Pourtant, ce docu Netflix est ne pas un fim exploiteur et supprime les images de soucoupes volantes loufoques, sauvez-en quelques-uns de rigueur des scènes de matériel promotionnel de l’ancienne société Unarius – que je me sentais personnellement déplacée, étant donné que les Unariens prétendent être en contact avec les extraterrestres par des moyens «  ésotériques  » (par exemple, la canalisation) alors que John a toujours poursuivi son contact personnel par des méthodes strictement techniques – et choisit plutôt de se concentrer sur le Humain côté de l’histoire: la situation familiale difficile à laquelle John a été confronté au cours des premières années de sa vie (père absent et mère «  aliénée  », ce qui a poussé ses grands-parents à l’accueillir et à l’adopter) couplée au fait d’être un garçon brillant en grandissant dans le Michigan rural où personne ne partageait ses passions (à la fois scientifiques et intimes, en tant qu’homosexuel) commence à comprendre pourquoi cette personne a choisi cette «  route de montagne solitaire  » – pour utiliser sa propre analogie – pour essayer de comprendre le Cosmos que très peu de gens se donnent la peine d’atteindre.

En fin de compte, cette «recherche de connexion» est finalement une histoire d’amour: L’amour inconditionnel et indulgent des grands-parents de John, et l’amour qu’il a heureusement trouvé plus tard dans la vie avec son partenaire – John n’a jamais parlé aux extraterrestres, pourtant Contact a été établi après tout. Parce que certains hommes n’essaient pas de trouver un sens à cette vie en décrochant un bon travail, en allant à l’église tous les dimanches ou en étant fan de Broncos; certains hommes littéralement construire leur propre signification en utilisant des kilomètres de câbles, des ordinateurs mis au rebut et des surplus électroniques de l’armée.
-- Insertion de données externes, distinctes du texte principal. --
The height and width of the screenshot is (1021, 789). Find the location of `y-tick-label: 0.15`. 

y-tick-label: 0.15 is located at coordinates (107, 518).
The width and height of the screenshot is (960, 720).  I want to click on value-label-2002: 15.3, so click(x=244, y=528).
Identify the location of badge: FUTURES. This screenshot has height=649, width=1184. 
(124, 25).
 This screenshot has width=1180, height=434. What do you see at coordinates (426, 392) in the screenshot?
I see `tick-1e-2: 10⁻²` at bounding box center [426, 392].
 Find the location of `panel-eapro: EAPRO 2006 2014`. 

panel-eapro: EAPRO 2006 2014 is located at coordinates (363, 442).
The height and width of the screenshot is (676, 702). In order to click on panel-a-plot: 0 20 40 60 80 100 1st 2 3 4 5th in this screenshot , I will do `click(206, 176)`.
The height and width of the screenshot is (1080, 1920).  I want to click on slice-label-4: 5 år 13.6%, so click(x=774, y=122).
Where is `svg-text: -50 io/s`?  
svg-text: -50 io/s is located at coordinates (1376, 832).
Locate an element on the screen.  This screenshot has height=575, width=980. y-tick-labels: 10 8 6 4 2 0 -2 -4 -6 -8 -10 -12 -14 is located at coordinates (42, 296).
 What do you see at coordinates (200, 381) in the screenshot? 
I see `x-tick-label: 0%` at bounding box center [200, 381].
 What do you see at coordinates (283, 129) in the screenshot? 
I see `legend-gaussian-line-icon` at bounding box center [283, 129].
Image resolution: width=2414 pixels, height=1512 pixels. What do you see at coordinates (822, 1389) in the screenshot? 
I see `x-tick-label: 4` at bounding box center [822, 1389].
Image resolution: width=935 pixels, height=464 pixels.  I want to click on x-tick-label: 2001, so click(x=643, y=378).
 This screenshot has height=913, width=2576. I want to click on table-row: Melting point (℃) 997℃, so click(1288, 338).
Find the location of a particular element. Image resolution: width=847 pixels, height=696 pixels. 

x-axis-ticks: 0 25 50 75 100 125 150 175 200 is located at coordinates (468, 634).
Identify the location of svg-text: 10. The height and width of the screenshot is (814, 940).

Et cela prend non seulement beaucoup de jus… mais aussi beaucoup d’amour.

« John essayait de contacter des extraterrestres » est un beau film hautement recommandé dans lequel je ne trouve que deux défauts principaux: il est trop court (ne dure que 16 minutes) et il laisse sans réponse la plus grande question de toutes: comment a-t-il réussi PAYER ses factures d’électricité?


REMARQUE: Si vous souhaitez en savoir plus sur John Shepherd, vous devriez écouter cette interview réalisée par notre ami John E. L. Tenney.